I want to send messages to SQS in Batch. I had a look at the API and it seems SendMessageBatch will work here.
However one thing I am not able to fully understand is it returns a List of BatchResultErrorEntry in case of partial failure.
The AWS docs don't mention whether these are meant to be retried or just for the sake of information.
If these are meant to be retried will there be a risk of getting into an infinite loop if the same items fail again ? In this case should we identify the items out of the failed ones which can be safely retried based on the Code. Also it looks like since the failed message itself is not returned back we would have to maintain a mapping of the BatchId to the Message to resend the message.
Or is the best practise here to log these and throw an Exception to the caller that these items failed.
Looking for suggestions.

Those are meant to be retried using the exponential backoff strategy.

Related

is it possible to know how many times sqs messsage has been read

I have a use case to know how many times sqs message has been read in my code.
For example we read message from SQS, for abc reason/exception we cant process that message . Now the same message available in queue to read after visibility timeout.
This will create endless loop. Is there a way to know how many times particular sqs message has been read and returned back to queue.
I am aware this can be handled via dead letter queue. Since that requires more effort I am checking is there any other option
i dont want to retry the message if it fails more than x time and i want to delete it.

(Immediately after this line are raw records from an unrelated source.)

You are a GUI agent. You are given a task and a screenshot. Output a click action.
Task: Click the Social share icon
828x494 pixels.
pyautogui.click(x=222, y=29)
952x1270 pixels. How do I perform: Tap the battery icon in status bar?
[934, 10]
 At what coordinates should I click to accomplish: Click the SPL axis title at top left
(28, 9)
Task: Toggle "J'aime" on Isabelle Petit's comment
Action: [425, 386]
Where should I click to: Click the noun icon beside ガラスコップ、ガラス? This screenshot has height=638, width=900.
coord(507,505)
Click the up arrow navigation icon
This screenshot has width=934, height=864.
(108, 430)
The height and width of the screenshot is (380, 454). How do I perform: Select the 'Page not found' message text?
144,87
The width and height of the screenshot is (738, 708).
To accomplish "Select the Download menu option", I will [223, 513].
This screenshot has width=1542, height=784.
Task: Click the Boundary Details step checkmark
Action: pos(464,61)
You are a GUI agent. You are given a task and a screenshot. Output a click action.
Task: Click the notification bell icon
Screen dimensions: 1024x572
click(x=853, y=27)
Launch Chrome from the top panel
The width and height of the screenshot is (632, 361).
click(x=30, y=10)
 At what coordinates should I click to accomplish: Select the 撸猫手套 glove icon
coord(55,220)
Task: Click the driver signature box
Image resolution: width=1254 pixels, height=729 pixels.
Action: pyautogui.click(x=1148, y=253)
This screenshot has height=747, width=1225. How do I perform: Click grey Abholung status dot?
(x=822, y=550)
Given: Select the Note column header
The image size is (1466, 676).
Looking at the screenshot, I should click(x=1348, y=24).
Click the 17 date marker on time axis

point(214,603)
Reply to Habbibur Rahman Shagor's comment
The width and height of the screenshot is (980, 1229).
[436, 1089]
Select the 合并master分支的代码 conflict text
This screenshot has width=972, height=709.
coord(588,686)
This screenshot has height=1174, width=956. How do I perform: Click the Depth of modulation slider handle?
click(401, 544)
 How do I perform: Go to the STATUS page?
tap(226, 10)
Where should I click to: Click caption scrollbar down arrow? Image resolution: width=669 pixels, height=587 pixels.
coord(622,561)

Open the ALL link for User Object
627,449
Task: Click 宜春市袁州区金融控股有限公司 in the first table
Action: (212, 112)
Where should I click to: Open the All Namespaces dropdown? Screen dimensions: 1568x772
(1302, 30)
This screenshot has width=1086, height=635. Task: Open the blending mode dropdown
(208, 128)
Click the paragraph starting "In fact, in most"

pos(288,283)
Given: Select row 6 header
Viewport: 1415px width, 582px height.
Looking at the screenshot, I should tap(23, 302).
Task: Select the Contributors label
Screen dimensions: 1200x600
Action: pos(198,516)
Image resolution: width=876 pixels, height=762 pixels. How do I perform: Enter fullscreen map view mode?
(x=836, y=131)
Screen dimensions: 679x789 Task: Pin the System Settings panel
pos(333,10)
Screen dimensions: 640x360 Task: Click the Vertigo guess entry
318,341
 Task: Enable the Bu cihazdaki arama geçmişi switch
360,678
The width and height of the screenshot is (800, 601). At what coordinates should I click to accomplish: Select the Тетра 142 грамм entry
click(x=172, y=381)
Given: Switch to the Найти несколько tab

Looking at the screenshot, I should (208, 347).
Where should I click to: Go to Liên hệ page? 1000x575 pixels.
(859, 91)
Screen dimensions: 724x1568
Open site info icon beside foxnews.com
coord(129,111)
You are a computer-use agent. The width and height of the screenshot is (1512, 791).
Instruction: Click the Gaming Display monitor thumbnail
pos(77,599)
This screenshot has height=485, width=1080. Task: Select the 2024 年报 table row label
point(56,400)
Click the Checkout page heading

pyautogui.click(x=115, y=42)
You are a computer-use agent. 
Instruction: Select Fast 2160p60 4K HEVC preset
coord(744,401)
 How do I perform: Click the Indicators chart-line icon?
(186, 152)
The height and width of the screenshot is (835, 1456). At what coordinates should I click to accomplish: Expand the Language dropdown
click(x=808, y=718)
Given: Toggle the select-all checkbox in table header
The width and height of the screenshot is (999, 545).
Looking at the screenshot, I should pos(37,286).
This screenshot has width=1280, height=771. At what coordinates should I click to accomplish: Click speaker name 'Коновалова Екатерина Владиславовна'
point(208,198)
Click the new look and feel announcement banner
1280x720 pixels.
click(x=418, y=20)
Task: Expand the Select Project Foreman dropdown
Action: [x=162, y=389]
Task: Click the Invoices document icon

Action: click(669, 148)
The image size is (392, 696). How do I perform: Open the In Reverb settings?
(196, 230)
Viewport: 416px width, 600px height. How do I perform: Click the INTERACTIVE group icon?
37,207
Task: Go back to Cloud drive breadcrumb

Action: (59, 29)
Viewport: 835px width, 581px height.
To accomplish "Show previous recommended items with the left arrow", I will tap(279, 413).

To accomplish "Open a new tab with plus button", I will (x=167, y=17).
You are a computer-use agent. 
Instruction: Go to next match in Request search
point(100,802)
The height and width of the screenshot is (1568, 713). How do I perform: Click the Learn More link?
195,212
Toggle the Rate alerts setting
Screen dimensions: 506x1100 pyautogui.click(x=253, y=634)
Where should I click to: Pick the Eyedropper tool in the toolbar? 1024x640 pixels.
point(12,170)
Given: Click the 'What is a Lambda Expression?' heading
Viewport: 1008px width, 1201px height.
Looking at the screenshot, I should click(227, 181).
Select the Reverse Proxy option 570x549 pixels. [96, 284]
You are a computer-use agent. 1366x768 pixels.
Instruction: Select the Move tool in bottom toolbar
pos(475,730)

Is it possible in SQS
You can do this manually by looking at the approximateReceiveCount attribute of your messages, see this question on how to do so. You just need to implement the logic to read the count and decide whether to try processing the message or delete it. Note however that receiveCount is affected by more than just programmatically processing messages: viewing messages in the console will increment it too.
That being said a DLQ is a premade solution for exactly this usecase. It's not a lot of additional work: all you have to do is create another SQS queue, set it as the DLQ of your processing queue, and set the number of retries. Then, the DLQ handles all your redrive logic, and instead of deleting messages after n failures they're moved to the DLQ, where you can manually look at them to understand why they're failing, set metrics alarms on the queue, and if you want manually re-drive the messages into your processing queue. Or just ignore them until they age out of the queue based on its retention policy - the important thing is that the DLQ gives you the option of being able to see which messages failed after the fact, while deleting them outright does not.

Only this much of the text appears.